▸ Records from a dataset
--

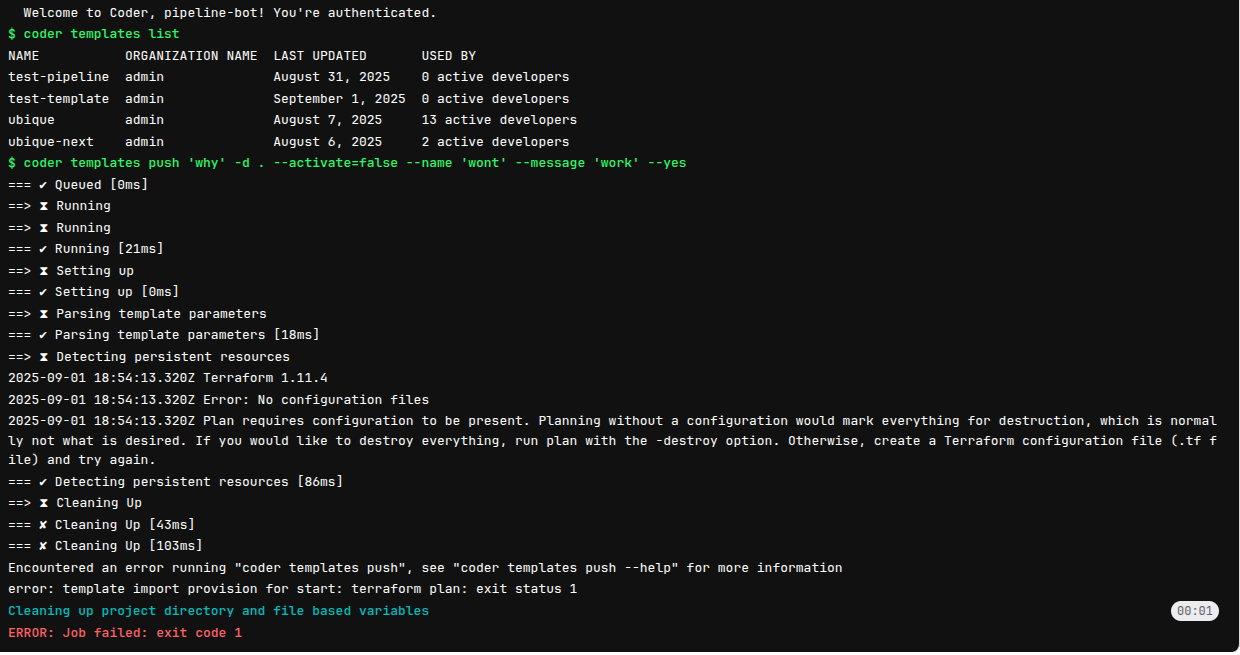
Task: Click the hourglass beside the untimed Cleaning Up
Action: [x=43, y=503]
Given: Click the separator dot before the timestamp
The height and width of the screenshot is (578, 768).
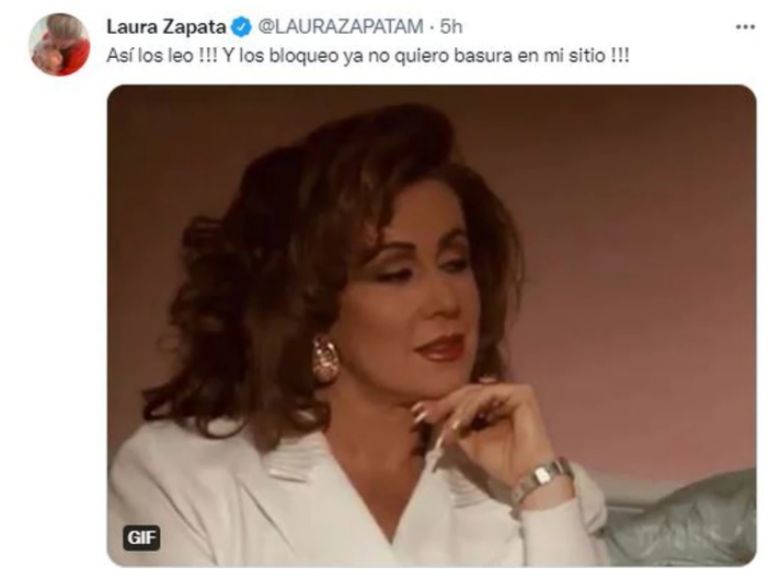Looking at the screenshot, I should point(431,27).
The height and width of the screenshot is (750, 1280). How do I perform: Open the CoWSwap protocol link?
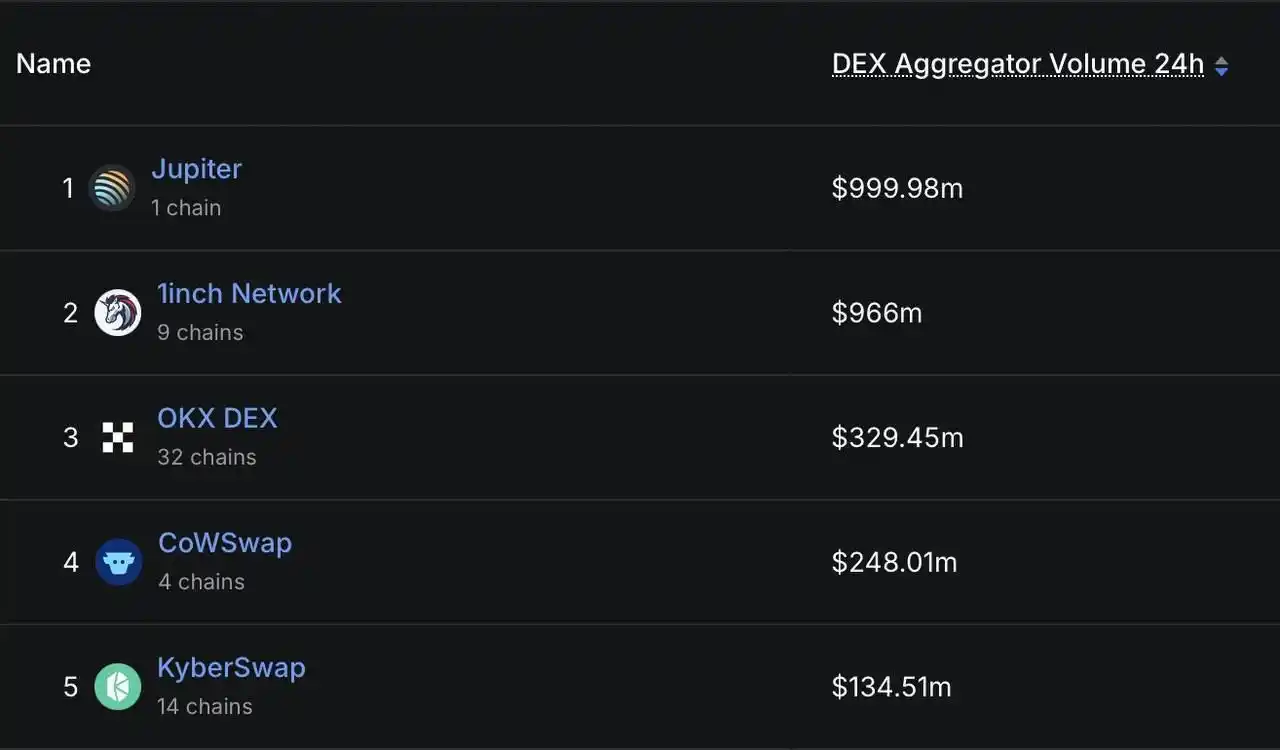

--

▸ Problem statement
A word-for-word copy is needed of the lines from the line holding "Given: Click the" through the end of the records, both included, excluding every picture.

▸ Exercise solution
Given: Click the separator dot before the timestamp
The height and width of the screenshot is (578, 768).
Looking at the screenshot, I should point(431,27).
The height and width of the screenshot is (750, 1280). How do I perform: Open the CoWSwap protocol link?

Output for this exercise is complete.